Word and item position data
==================================================
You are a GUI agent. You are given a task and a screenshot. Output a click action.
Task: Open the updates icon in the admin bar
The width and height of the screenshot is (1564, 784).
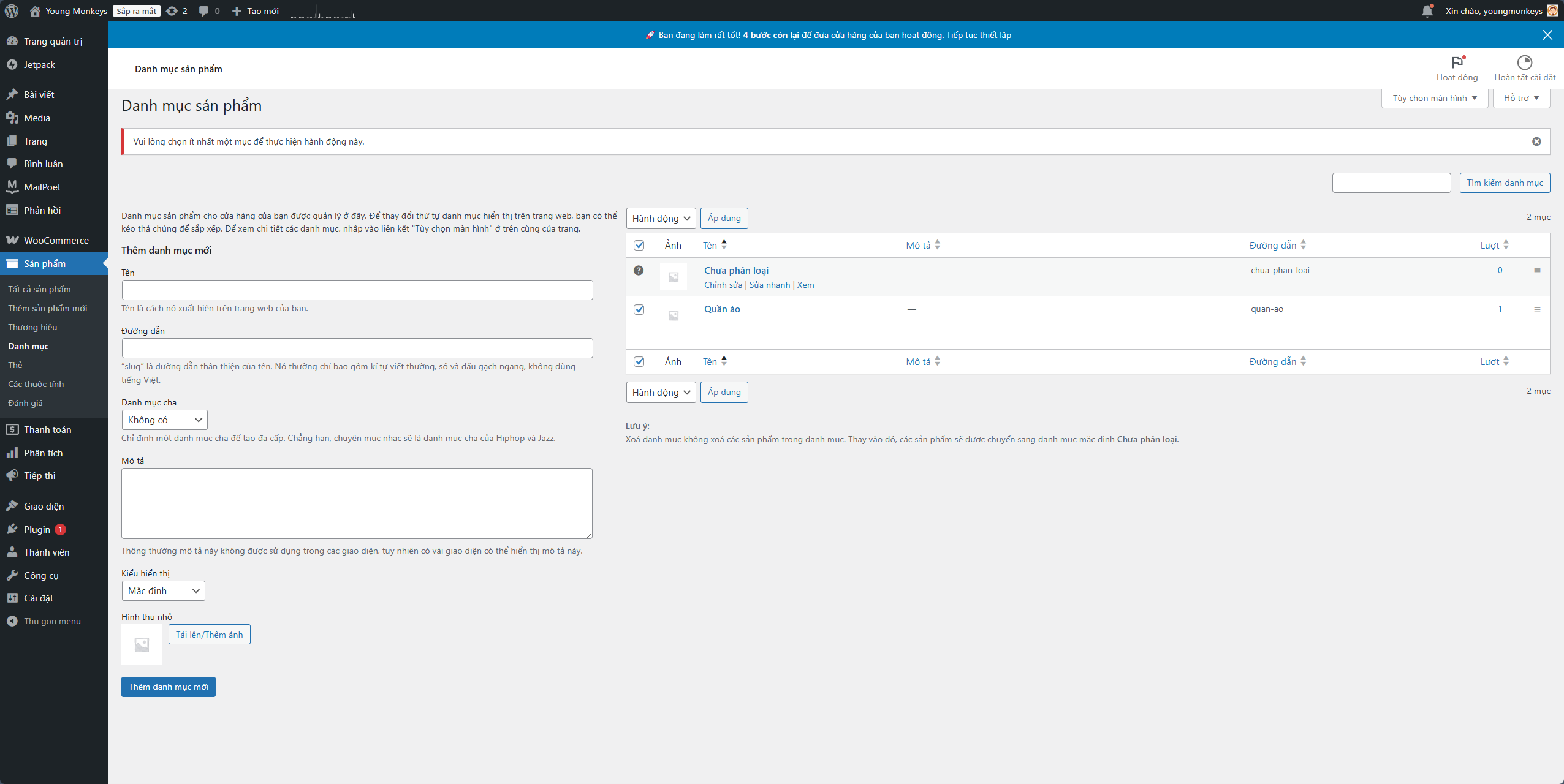[172, 11]
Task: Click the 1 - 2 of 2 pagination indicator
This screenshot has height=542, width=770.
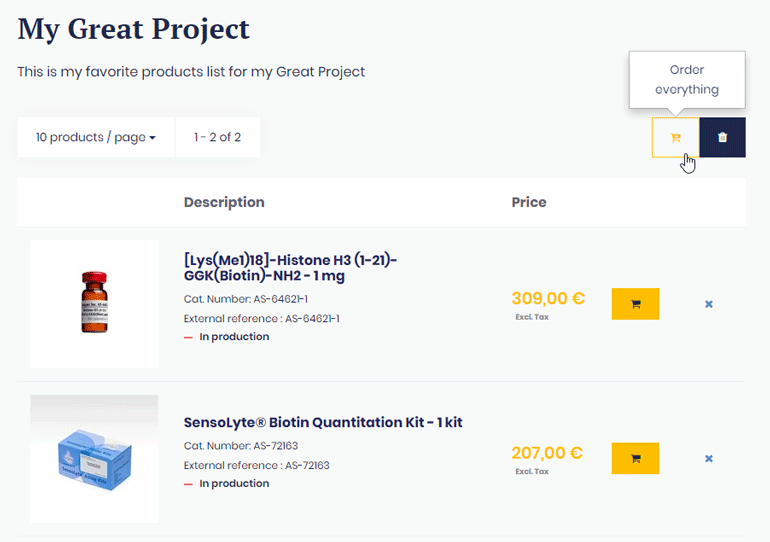Action: click(x=218, y=137)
==================================================
■ **The problem**
Copy out all of the lines above word for word, leaving out the pictures.

■ **Exercise output**
You are a GUI agent. You are given a task and a screenshot. Output a click action.
Task: Open the updates icon in the admin bar
The width and height of the screenshot is (1564, 784).
[172, 11]
Task: Click the 1 - 2 of 2 pagination indicator
This screenshot has height=542, width=770.
Action: click(x=218, y=137)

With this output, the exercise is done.